Directions:
Wherever the word "plus" appears in a line of the data, that line should be copied.

= = = = = = =

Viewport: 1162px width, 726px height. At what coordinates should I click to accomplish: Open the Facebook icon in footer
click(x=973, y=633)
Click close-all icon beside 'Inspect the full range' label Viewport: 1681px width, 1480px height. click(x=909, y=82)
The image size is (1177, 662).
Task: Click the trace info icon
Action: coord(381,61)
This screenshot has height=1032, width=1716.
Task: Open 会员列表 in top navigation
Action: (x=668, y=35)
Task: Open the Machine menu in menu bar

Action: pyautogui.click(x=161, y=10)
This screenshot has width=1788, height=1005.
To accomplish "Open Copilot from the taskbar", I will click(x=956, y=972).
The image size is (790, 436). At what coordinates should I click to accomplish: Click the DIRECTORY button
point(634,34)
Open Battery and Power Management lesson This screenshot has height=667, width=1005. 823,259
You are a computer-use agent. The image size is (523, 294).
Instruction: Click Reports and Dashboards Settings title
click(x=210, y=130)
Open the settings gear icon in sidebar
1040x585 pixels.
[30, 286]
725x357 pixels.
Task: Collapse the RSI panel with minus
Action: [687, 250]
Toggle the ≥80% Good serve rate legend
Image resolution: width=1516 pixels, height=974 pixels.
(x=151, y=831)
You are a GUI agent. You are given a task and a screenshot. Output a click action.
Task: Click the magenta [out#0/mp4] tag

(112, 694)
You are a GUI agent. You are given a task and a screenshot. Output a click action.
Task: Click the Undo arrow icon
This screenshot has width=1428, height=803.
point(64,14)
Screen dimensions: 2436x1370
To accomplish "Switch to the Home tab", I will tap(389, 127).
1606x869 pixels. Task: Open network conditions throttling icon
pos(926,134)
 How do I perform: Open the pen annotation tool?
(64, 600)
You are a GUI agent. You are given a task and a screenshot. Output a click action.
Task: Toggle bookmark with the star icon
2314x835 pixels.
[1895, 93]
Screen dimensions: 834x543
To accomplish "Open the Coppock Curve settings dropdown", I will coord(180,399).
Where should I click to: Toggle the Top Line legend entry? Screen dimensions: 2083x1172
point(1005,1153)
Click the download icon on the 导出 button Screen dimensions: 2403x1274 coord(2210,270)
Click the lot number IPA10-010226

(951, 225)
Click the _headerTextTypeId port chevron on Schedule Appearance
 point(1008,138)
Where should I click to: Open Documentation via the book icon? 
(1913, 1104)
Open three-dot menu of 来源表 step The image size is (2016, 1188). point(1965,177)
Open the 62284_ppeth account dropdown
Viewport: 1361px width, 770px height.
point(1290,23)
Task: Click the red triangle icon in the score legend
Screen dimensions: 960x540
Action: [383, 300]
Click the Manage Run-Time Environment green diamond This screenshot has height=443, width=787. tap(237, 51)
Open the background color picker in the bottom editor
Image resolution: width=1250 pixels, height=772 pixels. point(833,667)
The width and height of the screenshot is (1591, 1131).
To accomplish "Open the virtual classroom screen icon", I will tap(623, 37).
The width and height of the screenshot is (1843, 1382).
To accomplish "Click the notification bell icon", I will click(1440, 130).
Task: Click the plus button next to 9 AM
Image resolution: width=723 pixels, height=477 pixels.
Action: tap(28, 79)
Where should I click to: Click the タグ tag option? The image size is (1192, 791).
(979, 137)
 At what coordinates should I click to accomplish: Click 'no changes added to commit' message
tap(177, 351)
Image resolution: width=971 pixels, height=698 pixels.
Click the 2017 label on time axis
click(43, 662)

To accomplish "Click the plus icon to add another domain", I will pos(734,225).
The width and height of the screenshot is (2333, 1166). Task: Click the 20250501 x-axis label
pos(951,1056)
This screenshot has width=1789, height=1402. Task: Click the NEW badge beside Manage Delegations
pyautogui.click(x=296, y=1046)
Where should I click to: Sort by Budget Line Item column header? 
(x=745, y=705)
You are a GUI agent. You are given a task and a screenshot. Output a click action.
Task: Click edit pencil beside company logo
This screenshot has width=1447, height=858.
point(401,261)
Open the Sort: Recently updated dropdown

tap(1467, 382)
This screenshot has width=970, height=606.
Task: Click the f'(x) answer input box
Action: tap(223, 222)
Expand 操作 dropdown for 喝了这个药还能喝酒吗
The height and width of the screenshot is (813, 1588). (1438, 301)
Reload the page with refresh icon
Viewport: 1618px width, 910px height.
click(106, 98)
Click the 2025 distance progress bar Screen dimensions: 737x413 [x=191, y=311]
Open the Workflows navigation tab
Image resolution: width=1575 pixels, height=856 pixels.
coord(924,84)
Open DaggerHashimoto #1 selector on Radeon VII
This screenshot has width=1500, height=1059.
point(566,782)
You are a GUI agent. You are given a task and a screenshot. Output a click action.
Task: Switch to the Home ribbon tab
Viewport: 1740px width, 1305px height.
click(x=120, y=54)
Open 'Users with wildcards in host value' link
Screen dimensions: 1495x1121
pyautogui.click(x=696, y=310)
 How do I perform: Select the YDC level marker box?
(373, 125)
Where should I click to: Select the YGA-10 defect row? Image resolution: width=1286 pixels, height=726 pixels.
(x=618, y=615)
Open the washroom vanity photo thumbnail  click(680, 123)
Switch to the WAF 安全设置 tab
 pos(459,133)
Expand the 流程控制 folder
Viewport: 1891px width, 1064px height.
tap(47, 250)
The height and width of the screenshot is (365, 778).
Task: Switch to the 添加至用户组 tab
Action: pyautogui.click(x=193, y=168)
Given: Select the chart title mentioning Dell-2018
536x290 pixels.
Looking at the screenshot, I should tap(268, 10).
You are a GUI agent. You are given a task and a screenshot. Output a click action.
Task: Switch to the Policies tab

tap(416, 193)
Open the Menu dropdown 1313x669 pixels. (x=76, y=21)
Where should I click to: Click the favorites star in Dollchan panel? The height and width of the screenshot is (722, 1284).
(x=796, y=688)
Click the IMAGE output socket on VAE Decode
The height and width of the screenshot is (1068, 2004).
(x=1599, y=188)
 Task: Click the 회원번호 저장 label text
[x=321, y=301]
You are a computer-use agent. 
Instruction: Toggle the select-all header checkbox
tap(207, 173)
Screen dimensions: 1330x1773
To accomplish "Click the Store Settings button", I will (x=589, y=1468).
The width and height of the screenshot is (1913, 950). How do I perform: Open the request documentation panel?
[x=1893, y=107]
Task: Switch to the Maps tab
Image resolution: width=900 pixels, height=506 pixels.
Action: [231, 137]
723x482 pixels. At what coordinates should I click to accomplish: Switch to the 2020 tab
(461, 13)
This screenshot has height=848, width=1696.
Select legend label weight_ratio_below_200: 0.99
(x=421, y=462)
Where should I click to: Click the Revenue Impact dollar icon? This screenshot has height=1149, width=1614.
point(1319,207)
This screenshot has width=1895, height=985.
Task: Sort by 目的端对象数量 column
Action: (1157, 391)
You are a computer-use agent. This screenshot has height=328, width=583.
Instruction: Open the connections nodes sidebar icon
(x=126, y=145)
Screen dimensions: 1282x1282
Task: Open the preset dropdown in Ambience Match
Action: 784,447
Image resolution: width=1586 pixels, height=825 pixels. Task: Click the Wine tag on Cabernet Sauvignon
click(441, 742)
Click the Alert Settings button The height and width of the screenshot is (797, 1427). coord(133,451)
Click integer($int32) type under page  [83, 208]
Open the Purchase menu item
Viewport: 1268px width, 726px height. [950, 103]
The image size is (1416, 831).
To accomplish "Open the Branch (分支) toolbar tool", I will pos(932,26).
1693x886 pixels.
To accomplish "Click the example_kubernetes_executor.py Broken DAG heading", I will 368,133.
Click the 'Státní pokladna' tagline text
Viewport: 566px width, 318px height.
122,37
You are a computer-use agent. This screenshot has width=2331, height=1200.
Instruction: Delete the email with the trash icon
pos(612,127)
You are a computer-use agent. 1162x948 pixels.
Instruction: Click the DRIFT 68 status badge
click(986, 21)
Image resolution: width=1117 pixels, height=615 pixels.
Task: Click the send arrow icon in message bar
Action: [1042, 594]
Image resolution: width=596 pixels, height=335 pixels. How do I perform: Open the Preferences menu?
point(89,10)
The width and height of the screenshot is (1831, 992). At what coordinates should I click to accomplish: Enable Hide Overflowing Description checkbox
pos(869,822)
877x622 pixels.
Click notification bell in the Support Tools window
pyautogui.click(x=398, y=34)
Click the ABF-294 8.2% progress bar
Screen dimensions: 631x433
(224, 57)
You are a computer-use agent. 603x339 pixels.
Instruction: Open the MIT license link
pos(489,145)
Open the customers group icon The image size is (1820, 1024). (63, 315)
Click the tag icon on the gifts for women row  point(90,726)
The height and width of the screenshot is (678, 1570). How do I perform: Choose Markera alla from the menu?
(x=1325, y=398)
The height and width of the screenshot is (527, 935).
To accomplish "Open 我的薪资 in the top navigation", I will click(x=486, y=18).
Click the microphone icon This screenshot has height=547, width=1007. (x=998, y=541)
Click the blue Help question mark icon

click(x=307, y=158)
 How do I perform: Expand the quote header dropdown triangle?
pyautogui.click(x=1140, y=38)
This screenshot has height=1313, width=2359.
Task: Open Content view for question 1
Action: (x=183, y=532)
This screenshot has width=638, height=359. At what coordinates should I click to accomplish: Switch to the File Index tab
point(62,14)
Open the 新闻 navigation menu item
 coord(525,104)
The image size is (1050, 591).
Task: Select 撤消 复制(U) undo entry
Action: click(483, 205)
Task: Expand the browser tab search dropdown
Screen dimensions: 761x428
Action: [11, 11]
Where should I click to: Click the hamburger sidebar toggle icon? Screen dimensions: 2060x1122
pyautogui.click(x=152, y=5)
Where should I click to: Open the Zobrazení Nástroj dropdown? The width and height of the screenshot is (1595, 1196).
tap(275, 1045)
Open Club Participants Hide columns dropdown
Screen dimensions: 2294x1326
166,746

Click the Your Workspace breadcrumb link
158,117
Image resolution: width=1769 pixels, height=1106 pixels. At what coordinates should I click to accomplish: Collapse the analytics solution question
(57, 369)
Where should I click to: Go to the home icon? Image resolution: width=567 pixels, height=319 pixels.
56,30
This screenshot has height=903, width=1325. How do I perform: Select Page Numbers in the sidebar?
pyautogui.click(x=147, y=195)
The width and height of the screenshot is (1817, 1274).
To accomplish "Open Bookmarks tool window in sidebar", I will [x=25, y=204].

= = = = = = =

Reply:
Task: Click the plus button next to 9 AM
To accomplish "Click the plus icon to add another domain", I will pos(734,225).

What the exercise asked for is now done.